Japan Reminiscences - Peaking early in Tokyo
This minimemoir by former New York Times Tokyo bureau chief Nicholas D. Kristof is the latest in a series of regular contributions from former Club members who have reached the zenith of their profession.
In the early 1990s, the most coveted news bureau in the world, the place hacks scrambled and jockeyed for a posting, the city where it seemed impossible not to have a front-page story, was Tokyo.
So when my wife, Sheryl WuDunn, and I were finishing up our tour in China in 1993, we lobbied within The New York Times for joint postings in Japan. We got the jobs, although perhaps mostly because the Times’ accountants salivated at the prospect of paying only one munificent housing allowance for two correspondents.
(All this will, of course, seem like an essay from a time warp: most-coveted bureau? Front-page Tokyo stories? Munificent housing allowance?!?)
After a year of Japanese training, we arrived on New Year’s Day, 1995, and a few days later then-Prime Minister Tomiichi Murayama gave me an interview as a welcome gesture. I was thrilled, for it would be my first article as Tokyo bureau chief.
Then the interview began, and Murayama wouldn’t say much beyond: “Saaa, muzakashii desu ne.” Desperate, I asked every provocative question I could think of, but he simply repeated one well-rehearsed cliché after another. That night I called New York and said that I had interviewed the prime minister but that he had said nothing and so I would display the courage not to file.
The prime minister’s office was unimpressed by my journalistic judgment, but soon we did have bigger news. Just two weeks after I arrived in Tokyo, the great earthquake struck in Kobe. Again, I displayed the impeccable judgment and resourcefulness you would expect from a seasoned correspondent, underscoring why it’s so important for news organizations to have their own staff in bureaus around the world. A bit after 5 a.m., my wife was nursing our second child, Geoffrey, when she felt the room shake.
“Nick,” she said urgently. “It’s an earthquake!” “Mmmmmm,” I said, rolling over and going back to sleep. A couple of hours later, when I did get up, I found a message from the foreign desk. An editor had seen a wire story about an earthquake and wanted to know if I planned to file. “Actually, Japan is very seismic,” I replied rather condescendingly. “There are earthquakes here all the time. No need to file. If there are any deaths or injuries, just use a wire.”

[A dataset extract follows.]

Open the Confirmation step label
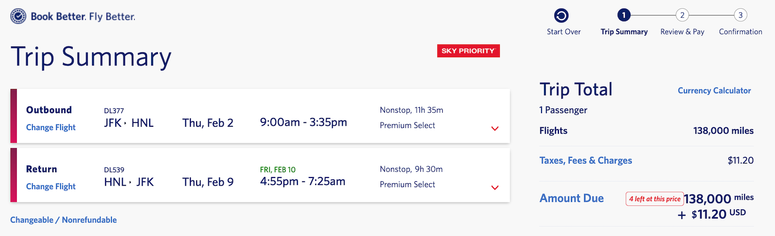775x236 pixels. (x=741, y=31)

That wasn’t my best call. It soon became clear that the earthquake was huge and had caused many fatalities, and by noon I was scrambling to file a story for the last edition of that day’s paper, soon to be bannered six columns across the top of the front page. It was the first time since 1945, the surrender ending World War II, that a Japan story had enjoyed a banner headline across the front page of the Times.
Just a couple of months later, it happened again. I was just about to take the Hibiya subway line into work when I began getting calls about some kind of strange poison gas on that line and others. When it became clear that this was a terror attack involving sarin nerve gas, the Times again bannered the story across the front page.
I peaked early. Overall, Japan waned steadily as a news story in the late 1990s. Once we Americans were no longer afraid of Japan’s economic juggernaut, we also turned out to be not so interested, either. The front page became more and more resistant to Japan datelines, and the paper began dispatching me around Asia and the world.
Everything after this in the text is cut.